Stock markets and risk assets generally posted impressive moves last week, discounting the impact of the Russian invasion of Ukraine and treating Fed hawkishness as a case of “buy the rumour, sell the news”. As an example of the optimism pervading financial markets, European stock indices closed the week at essentially the level they were the day of the invasion. In currency markets, the Swedish krona was the best performer of the week, with the safe-haven Japanese yen at the bottom of the G10 rankings. Emerging markets continue to post gains, with Latin American currencies benefitting particularly from their commodity exporting economies and the distance from the war. We note that our favourite, the Brazilian real, tops the performance tables among all major currencies so far this year, up well over 10% against the dollar.

Focus this week will be on the Thursday release of the Eurozone and UK PMIs (now renamed S&P) indices of business activity. They are the first ones to reflect the impact of the invasion of Ukraine, so uncertainty is unusually high, but market consensus expects a retracement towards still highly expansionary levels. Aside from that, no fewer than six Federal Reserve officials are scheduled to speak this week. We expect them to clarify the timing and extent of hikes in what looks like a very front-loaded tightening cycle out of the US, though so far the dollar has conspicuously failed to benefit from the Fed hawkish communications last week. Finally, the UK February inflation report on Wednesday should see yet another jump to a fresh multi-decade record.


The Bank of England delivered yet another head fake to markets at its March meeting last Thursday. Though it hiked rates as expected, there was one dovish dissent and the statement was revised in a decidedly dovish direction. We would not overreact to this change, as the MPC communications have been quite erratic during this tightening cycle, but it warrants revising some of our optimism on sterling downwards. We expect another strong inflation report out of the UK on Wednesday, with fresh 30-year records printed in both the core and headline numbers, which should further puzzle traders about the Bank of England’s apparent dovish turn last week.


A quiet week in the Eurozone, with only a lagged report on industrial production from January, and a massive though expected fall in investors expectations for future growth after the shock of the Russian invasion. The latter index has not been particularly useful in predicting growth lately, but it bears noting.
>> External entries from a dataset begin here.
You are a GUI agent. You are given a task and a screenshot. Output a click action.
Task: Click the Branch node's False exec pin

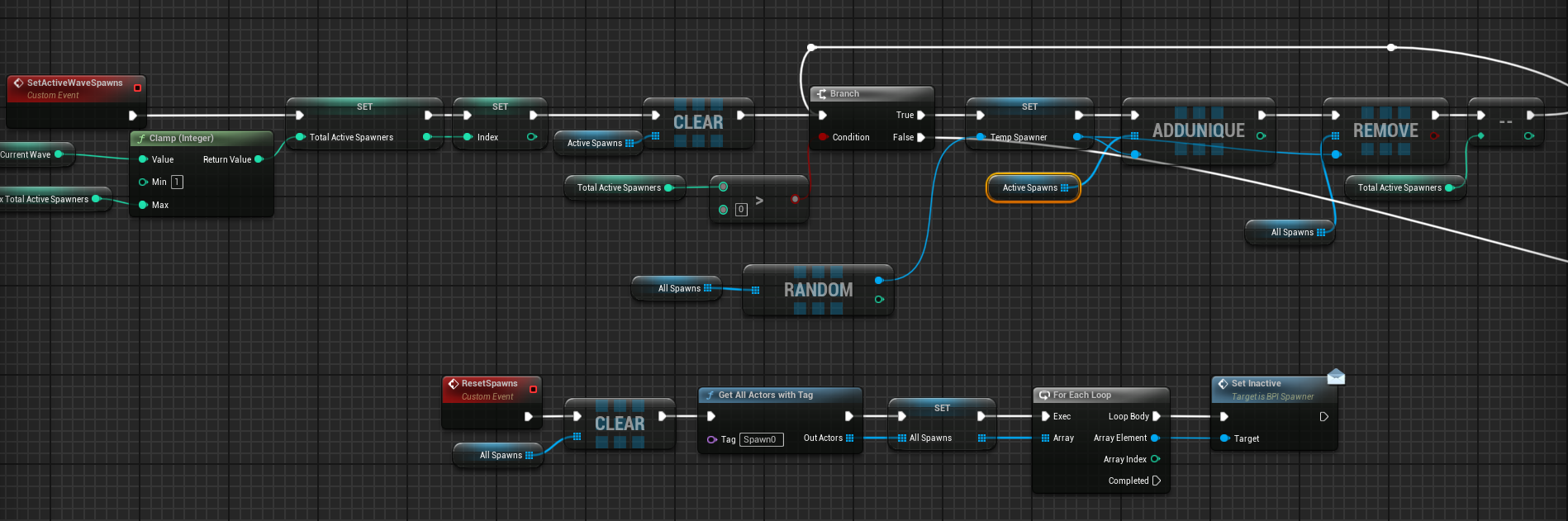point(921,138)
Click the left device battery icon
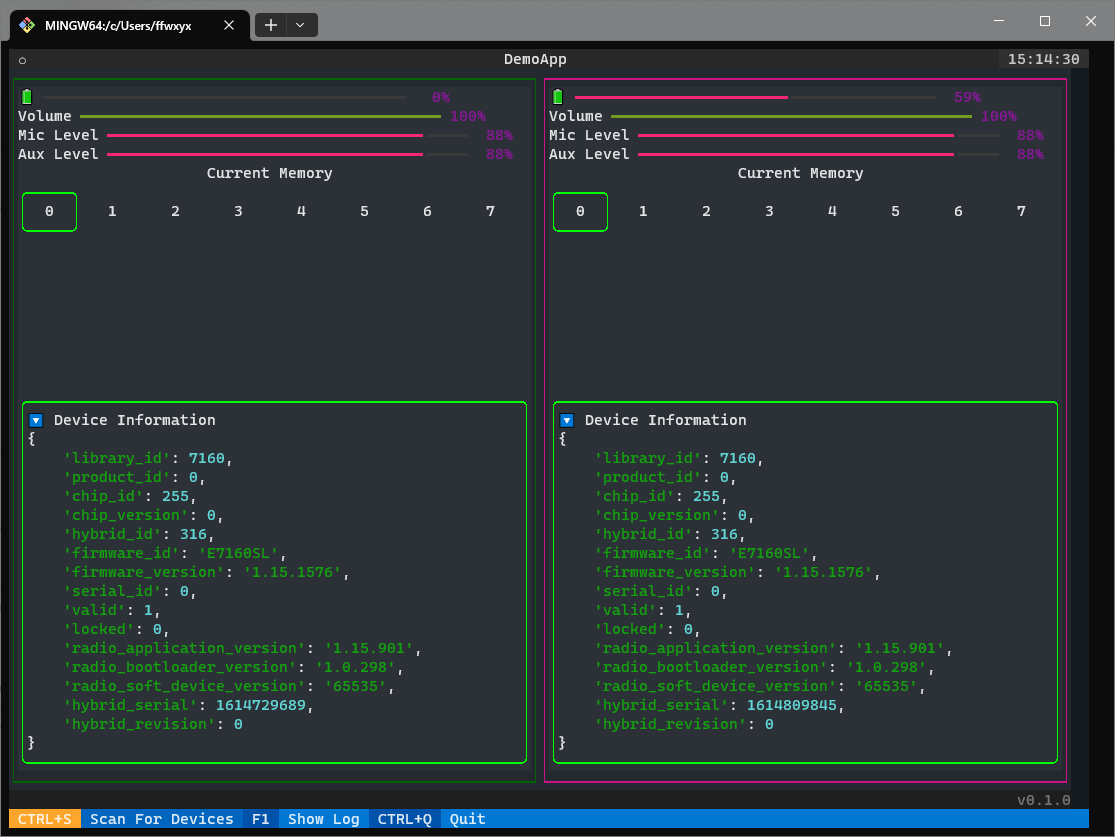The height and width of the screenshot is (837, 1115). point(27,97)
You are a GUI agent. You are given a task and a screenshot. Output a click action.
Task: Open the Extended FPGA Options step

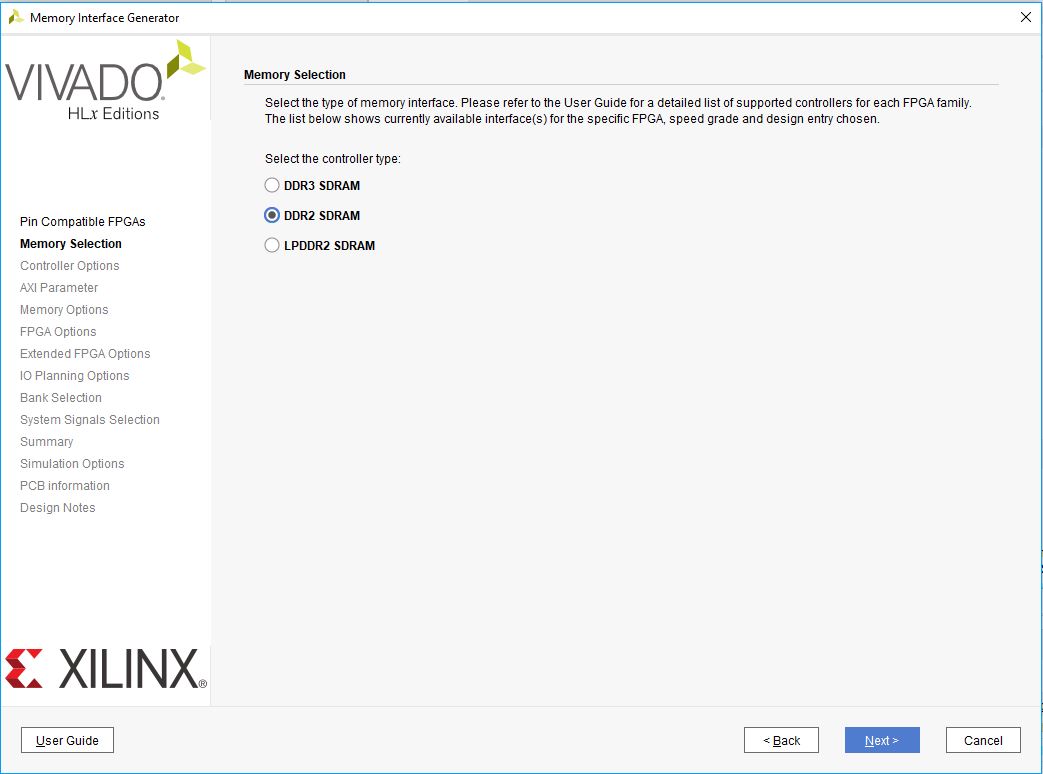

The common currency had a volatile week but managed to rally and end up solidly above key levels versus the US dollar. ECB President Lagarde and chief economist Philip Lane are both scheduled to speak this week, but the main event will be the release of the flash PMI numbers for March, a first look at the stagflationary impact of the war on the European economy.


The Federal Reserve validated expectations for a hike in every remaining meeting in 2022 last week, with its ‘dot plot’ suggesting members expect seven 25 basis point hikes this year. Its long term forecasts were more dovish, but given its forecasting track record we would not place too much store in those.

The failure of the dollar to rally in the wake of the meeting is due to two factors. First, the general increase in risk appetite, which hurt the dollar, as it has acted as a safe-haven since the Ukraine invasion started. Second, a sense by markets that at current levels a lot is in the price already, and upside may be limited from here. This week we should see some clarification as to which one of these factors dominates.